- _Il problema_
Disponi in un elenco numerato soltanto le righe comprese tra quella che contiene "778) label: Cloudflare" e quella che contiene "Cloudflare bbox: (716, 773, 739, 778)", entrambe incluse, tralasciando le righe vuote.

- _Voci fornite_
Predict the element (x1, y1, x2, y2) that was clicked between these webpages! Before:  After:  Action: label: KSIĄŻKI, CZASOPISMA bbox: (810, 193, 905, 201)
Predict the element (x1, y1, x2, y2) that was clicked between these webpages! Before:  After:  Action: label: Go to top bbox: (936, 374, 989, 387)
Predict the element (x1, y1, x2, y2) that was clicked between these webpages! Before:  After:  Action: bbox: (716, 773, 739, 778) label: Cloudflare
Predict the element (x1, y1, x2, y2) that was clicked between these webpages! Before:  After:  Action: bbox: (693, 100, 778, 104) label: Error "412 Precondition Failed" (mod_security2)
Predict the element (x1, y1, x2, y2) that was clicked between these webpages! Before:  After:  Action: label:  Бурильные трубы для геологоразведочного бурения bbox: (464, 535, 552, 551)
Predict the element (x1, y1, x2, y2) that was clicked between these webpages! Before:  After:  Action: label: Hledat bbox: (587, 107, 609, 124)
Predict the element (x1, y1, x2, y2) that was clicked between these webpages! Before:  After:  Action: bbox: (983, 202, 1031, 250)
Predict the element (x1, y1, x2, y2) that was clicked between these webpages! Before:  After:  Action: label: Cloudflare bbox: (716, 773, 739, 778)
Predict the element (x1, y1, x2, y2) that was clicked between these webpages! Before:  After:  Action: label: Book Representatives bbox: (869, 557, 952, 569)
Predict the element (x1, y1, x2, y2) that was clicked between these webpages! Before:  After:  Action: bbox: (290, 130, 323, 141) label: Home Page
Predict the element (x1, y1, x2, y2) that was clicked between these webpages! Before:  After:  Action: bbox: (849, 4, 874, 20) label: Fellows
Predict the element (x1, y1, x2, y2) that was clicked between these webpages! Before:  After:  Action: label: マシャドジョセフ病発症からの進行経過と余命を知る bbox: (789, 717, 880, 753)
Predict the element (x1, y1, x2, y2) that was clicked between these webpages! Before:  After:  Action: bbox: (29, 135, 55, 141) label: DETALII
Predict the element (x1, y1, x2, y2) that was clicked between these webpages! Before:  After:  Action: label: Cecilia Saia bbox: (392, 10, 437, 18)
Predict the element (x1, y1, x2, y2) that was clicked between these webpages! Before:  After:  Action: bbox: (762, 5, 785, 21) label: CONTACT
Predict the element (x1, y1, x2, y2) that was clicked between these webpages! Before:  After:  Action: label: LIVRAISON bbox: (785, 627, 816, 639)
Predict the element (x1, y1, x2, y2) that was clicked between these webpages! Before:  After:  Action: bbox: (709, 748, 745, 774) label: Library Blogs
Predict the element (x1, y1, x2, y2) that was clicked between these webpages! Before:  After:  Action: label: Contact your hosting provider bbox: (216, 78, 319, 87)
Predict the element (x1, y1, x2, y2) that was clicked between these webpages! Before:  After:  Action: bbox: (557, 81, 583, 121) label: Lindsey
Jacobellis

- _Risposta scritta_
1. Predict the element (x1, y1, x2, y2) that was clicked between these webpages! Before:  After:  Action: bbox: (716, 773, 739, 778) label: Cloudflare
2. Predict the element (x1, y1, x2, y2) that was clicked between these webpages! Before:  After:  Action: bbox: (693, 100, 778, 104) label: Error "412 Precondition Failed" (mod_security2)
3. Predict the element (x1, y1, x2, y2) that was clicked between these webpages! Before:  After:  Action: label:  Бурильные трубы для геологоразведочного бурения bbox: (464, 535, 552, 551)
4. Predict the element (x1, y1, x2, y2) that was clicked between these webpages! Before:  After:  Action: label: Hledat bbox: (587, 107, 609, 124)
5. Predict the element (x1, y1, x2, y2) that was clicked between these webpages! Before:  After:  Action: bbox: (983, 202, 1031, 250)
6. Predict the element (x1, y1, x2, y2) that was clicked between these webpages! Before:  After:  Action: label: Cloudflare bbox: (716, 773, 739, 778)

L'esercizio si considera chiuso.